─── Data for processing

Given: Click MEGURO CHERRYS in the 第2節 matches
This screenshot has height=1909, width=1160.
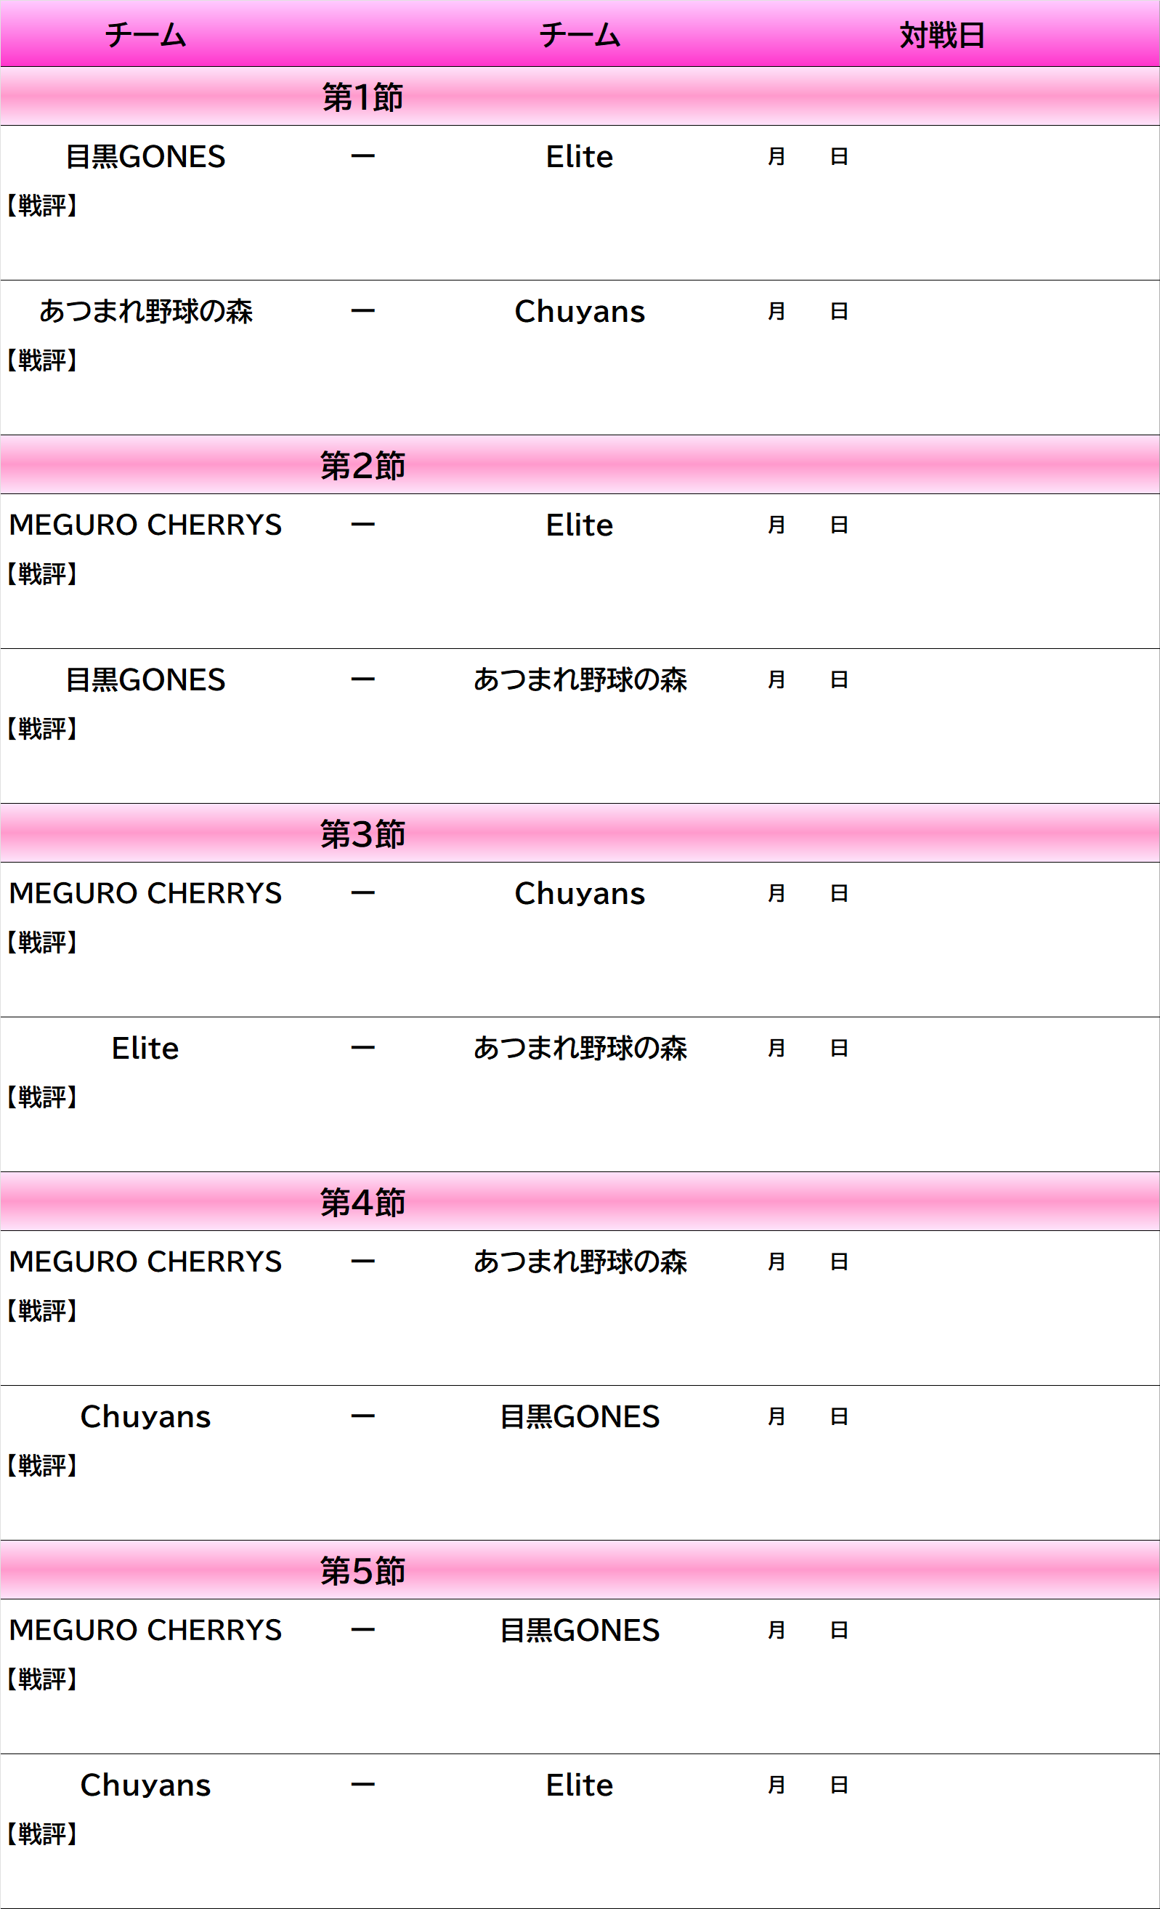Looking at the screenshot, I should tap(146, 525).
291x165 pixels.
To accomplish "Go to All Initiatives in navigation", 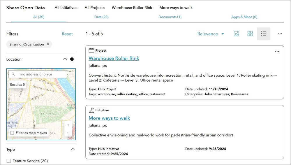I will pos(66,8).
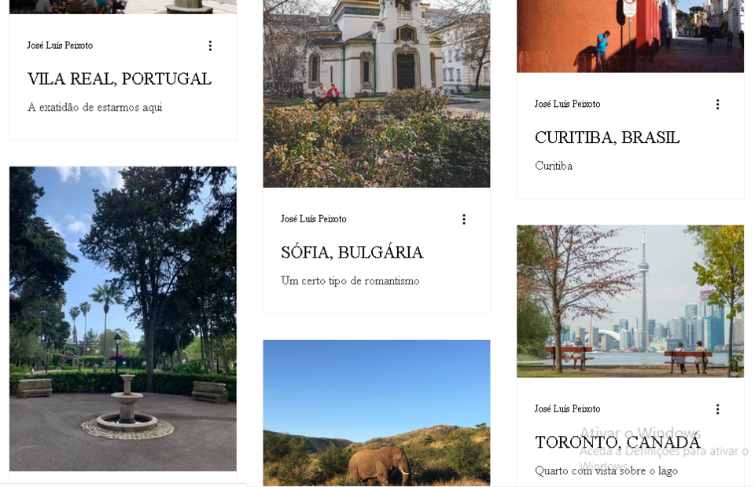The image size is (755, 487).
Task: Open the SÓFIA, BULGÁRIA post title
Action: click(352, 252)
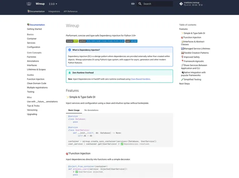The width and height of the screenshot is (239, 178).
Task: Open Getting Started in the sidebar
Action: (x=34, y=29)
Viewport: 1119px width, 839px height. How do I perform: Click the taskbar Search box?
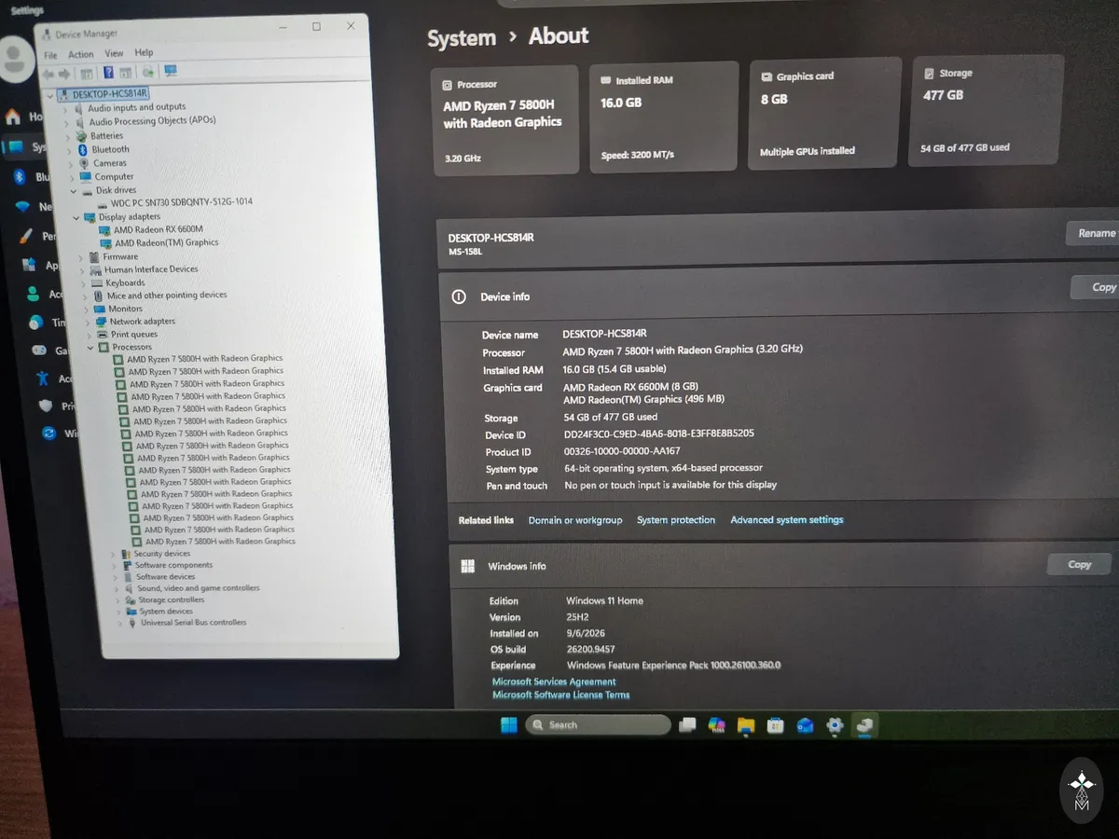(598, 724)
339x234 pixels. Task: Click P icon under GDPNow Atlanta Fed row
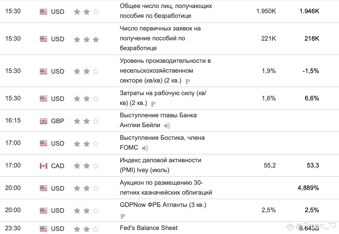pyautogui.click(x=122, y=216)
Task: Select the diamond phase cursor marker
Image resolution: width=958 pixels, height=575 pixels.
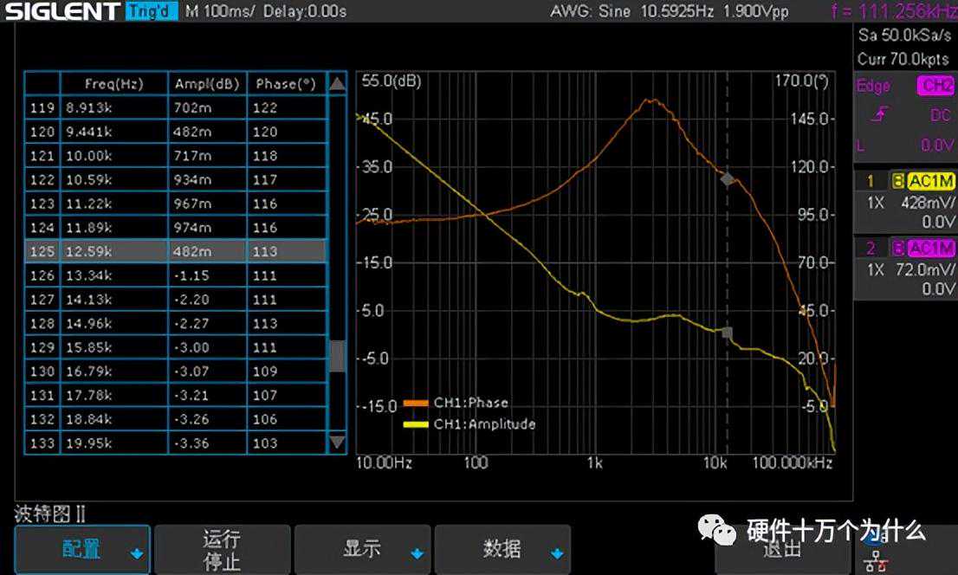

──────

*Exercise objective*
Retype, please, exactly the lines that begin with the one containing "339x234 pixels. Task: Click" and end at the last line of the entries above, both included, leaving out pictures.

*Exercise output*
339x234 pixels. Task: Click P icon under GDPNow Atlanta Fed row
pyautogui.click(x=122, y=216)
Task: Select the diamond phase cursor marker
Image resolution: width=958 pixels, height=575 pixels.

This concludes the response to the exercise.